The earthquake affected 700 villages and settlements, destroying 46,000 houses and making 100,000 people homeless. The number of casualties was reduced because most of the inhabitants were working in the fields at the time of the earthquake, 13:13 local time. Many important historical monuments were badly damaged, particularly the Archangel Church near Zemo Krikhi and the Mravaldzali church, which were completely destroyed.
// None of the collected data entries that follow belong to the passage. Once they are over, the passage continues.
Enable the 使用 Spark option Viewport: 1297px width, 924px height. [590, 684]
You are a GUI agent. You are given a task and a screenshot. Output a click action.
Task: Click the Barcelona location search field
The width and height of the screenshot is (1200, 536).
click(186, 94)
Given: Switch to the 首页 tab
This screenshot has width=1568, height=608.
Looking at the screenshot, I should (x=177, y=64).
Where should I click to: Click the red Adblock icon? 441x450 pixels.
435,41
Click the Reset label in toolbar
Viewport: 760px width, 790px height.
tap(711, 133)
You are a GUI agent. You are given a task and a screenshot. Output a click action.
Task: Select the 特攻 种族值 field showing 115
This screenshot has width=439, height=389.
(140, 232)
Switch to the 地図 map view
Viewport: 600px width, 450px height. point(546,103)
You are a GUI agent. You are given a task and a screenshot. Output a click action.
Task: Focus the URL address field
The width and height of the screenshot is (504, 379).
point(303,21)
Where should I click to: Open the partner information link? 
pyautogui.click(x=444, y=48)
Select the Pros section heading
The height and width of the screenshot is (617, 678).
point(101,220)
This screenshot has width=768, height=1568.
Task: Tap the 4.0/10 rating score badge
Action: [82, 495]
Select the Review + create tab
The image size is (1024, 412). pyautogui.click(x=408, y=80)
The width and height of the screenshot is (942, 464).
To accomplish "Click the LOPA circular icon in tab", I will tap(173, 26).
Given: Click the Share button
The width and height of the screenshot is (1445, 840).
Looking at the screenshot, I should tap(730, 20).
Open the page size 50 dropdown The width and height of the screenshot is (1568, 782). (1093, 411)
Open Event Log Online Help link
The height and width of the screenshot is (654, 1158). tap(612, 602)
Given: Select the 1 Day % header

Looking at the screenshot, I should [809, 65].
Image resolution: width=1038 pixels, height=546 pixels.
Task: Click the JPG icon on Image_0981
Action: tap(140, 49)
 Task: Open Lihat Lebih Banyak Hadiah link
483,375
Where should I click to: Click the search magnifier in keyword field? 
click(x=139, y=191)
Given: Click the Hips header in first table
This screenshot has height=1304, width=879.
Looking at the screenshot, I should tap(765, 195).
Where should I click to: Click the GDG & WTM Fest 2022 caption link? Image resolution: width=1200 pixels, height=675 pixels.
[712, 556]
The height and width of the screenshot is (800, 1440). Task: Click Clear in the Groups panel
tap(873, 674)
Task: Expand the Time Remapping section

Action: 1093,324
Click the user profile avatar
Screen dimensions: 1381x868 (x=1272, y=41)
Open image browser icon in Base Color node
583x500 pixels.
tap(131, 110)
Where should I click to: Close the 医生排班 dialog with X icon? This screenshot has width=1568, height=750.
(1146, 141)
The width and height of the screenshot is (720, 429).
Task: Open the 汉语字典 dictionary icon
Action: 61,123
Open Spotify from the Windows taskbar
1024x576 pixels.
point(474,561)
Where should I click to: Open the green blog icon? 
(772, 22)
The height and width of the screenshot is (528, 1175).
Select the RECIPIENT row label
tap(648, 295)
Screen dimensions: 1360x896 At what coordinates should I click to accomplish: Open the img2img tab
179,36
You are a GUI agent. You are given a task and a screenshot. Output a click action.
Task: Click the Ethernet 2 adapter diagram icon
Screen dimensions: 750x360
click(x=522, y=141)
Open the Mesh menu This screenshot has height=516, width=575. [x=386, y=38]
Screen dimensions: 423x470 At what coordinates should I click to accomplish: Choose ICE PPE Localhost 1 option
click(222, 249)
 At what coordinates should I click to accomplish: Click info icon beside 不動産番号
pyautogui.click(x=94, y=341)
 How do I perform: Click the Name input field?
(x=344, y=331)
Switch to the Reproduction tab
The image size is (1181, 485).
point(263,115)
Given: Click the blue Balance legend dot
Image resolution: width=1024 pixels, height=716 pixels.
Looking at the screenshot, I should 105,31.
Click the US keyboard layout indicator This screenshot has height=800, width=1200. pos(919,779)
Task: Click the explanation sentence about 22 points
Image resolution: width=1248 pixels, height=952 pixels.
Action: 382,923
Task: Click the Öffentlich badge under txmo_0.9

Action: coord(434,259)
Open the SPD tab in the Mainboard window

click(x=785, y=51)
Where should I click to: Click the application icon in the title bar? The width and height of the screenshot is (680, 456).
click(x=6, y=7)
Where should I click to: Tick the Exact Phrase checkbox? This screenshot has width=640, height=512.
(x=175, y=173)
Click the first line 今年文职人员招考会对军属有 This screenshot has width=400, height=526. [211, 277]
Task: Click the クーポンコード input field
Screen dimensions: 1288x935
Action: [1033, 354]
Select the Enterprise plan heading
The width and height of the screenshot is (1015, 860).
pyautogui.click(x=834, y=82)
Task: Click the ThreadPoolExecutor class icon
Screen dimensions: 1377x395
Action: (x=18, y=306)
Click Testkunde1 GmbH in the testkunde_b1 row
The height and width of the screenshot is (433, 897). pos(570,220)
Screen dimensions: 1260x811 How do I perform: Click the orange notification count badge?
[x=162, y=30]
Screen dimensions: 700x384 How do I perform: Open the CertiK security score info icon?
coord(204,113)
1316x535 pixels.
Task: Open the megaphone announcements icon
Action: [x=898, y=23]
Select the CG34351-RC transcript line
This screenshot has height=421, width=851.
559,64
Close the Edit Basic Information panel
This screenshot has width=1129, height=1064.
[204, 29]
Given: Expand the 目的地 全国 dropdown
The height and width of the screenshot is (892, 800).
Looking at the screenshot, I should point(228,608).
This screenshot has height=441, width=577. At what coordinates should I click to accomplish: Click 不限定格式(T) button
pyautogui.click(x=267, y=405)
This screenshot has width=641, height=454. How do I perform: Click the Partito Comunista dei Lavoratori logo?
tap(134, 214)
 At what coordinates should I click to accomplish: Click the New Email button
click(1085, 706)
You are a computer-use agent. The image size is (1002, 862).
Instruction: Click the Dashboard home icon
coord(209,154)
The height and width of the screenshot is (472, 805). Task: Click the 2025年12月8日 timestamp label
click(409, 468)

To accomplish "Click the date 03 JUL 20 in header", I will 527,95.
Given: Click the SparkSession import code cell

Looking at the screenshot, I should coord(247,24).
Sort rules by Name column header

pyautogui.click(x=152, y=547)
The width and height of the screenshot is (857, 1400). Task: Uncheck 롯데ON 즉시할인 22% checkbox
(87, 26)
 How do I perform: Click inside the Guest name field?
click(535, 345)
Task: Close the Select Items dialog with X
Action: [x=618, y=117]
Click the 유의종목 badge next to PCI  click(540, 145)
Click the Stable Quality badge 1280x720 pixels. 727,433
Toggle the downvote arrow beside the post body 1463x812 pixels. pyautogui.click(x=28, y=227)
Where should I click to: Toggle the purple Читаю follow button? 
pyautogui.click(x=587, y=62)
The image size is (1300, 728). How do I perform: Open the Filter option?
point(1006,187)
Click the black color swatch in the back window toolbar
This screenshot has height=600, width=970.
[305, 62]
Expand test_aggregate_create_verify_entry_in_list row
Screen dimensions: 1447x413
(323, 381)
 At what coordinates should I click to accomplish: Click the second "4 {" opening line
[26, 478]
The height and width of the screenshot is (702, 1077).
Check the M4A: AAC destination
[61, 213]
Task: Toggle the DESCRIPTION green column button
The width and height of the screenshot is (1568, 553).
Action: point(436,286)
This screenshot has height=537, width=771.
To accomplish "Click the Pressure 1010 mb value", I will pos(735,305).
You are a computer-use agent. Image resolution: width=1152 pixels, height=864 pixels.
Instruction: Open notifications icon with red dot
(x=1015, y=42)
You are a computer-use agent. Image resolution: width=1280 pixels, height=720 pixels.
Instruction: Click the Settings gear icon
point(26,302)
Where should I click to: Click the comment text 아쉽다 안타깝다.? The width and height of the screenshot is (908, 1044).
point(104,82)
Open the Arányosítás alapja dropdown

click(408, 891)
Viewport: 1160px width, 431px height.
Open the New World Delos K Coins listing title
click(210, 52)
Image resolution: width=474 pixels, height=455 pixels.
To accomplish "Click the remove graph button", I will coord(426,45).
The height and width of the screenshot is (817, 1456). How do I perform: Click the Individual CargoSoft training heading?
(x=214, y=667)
Much of the damage associated with the earthquake was caused by landslides triggered by the shaking, rather than the shaking itself. The most common type were rock falls, followed by debris slides, slumps, earth slides, rock-block slides and rock avalanches. The most destructive was a large debris avalanche, which destroyed the village of Khokheti, killing 50 of the inhabitants. A large mass of Jurassic volcanic rock fell onto water-saturated alluvium, combining to form the debris avalanche. The debris avalanche, which had an estimated volume of over 3 million m^{3}, swept down a valley through Khokheti, blocking the Gebura River, forming a 100-m-high dam, that breached soon afterwards, causing more destruction. Two of the earth slides showed a delayed movement, with most displacement occurring a few days after the main shock. The Chordi landslide was active before the earthquake and showed only minor movement at the time of the main shock. Two to three days later, the slide started to move at about 8 m per day, destroying the village of Chordi. On 18 May, the slide was still moving at 2 m per day. This slide moved on claystone of the Maikop Formation and had a total volume of about 20 million m^{3}.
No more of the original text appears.